Innovation and Dumb Luck

"The real power of free markets: not efficiency, but innovation and dumb luck" is the title of the article published by Rory Sutherland on The Spectator almost a month ago, and it can be praised for being a true "Hayekian manifesto".

In his note, Sutherland dismisses neo-classical economics and embraces two of the most polemical statements that can be found in Friedrich Hayek's works. The first one: competition has little to do with efficiency. In fact, there are more efficient processes than competition to allocate resources. Competition must be regarded as a discovery process of new goods to meet our needs –which some of them remain unknown to us. Competition could be efficient but in an "artificial way" (as David Hume called "justice" an "artificial virtue"): since the discovery process of competition is guided by the tendency for equalisation of the marginal value of relative scarce resources, the innovations brought about by the entrepreneur, despite threatening the stability of the economic order in the short run, stabilise the system in the long run.

The second statement is about meritocracy: again, here the market contributes to assign results in accordance to merit only in an "artificial way". Since the payrolls are related to the marginal contribution of each agent to the productive process, it is highly probable that, in the short run, we see very lucky people reaping huge unexpected profits, whereas other activities, more important but less scarce, are poorly remunerated. Theses processes work as way to equalise relative scarcities in the long run.

“Innovation” and “dumb luck” are two devices of the market to stabilise itself. They provide the economic order with a negative feed back process that allows it to adapt to the changing environment: new habits and tastes, life expectancy, cultural shifts, etc., etc., and this stabilisation via adaptation to the changes in the environment is nothing more and nothing less than evolution.

Wednesday, 13 May 2015

The Causes of Decentralization

            In the chapter fourteen of “Law, Legislation and Liberty”, published in 1979, F. A. Hayek cited three causes of the progressive centralization of government powers: the main one was the danger of war; the second one was the necessity of dealing with the effects of natural disasters; and, finally, the third one was the assurance of a certain minimum income as a compensation for the dissolution of the personal ties of the small communities, which formerly cared of the persons who could not earn their living in the market, brought about by the extended society.

            Today, in 2015, it is interesting to question whether the inverse statement holds true: the dissipation of the danger of war, the international cooperation in case of natural disasters, and the financial aid to countries by supra-national entities contribute to decentralize the government powers. We are thinking of the referenda that are held among the members of the European Union concerning the independence of some of their regions: the United Kingdom and the Kingdom of Spain, for example.

            The avoidance of war is the main objective of every supranational union and the humanitarian aid is now a moral duty of every country despite its affiliation to any international organization. The novelty that could imply a turn of events is the legal duty from the interstate union to provide its members with financial assistance.

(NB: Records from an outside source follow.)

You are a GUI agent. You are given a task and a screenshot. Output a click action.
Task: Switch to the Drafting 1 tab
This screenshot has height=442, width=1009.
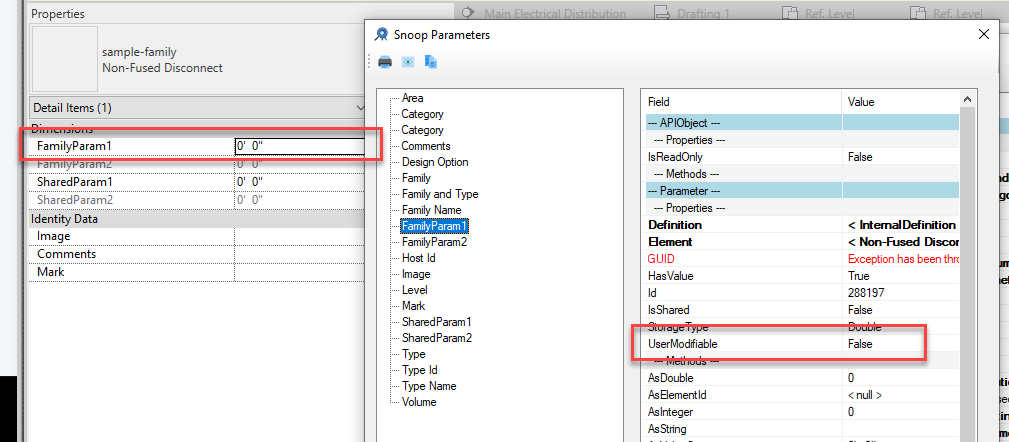(x=694, y=13)
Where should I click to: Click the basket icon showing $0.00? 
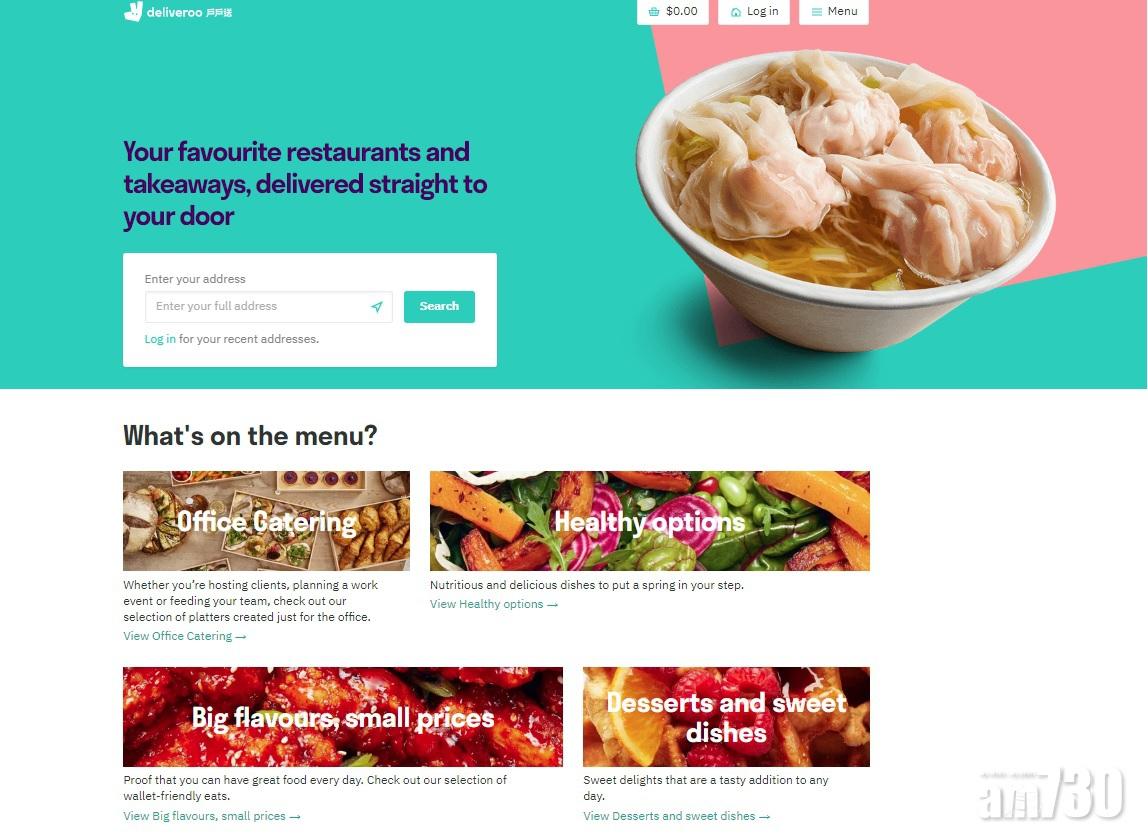tap(654, 12)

Normally, the financial aid to a country is based on the interest in preventing the dramatic social consequences of an economic collapse, i.e.: the third cause mentioned by Hayek of the process of progressive centralization of government powers.

            If the financial help to its members becomes a legal duty of the interstate union, then it will be more alluring for a region to leave the country it belongs to and switch to the direct assistance of the interstate union. Moreover, it will be easier for the interstate union to help a small region than it would be for a single member. In the case of The European Union, that is why we consider that the decisions to be made on the economic struggles of Greece will boost or diminish the process of fragmentation experienced by some of its members.

Monday, 16 March 2015

Law and Politics

The theory of spontaneous orders is a byproduct of Hayek's attempt to lay the foundations for his proposal to separate law from politics. The political is related to conflicts that are open to escalation, while the conflicts of the law are meant to be solved by the verdict of the judiciary courts. The former works with the logic of positive feedback systems and the latter is the very example of a negative one. That is why Hayek imagined two different legislative chambers to deal with political issues and to enact general laws. Politics is about expediency and law is based on abstract principles.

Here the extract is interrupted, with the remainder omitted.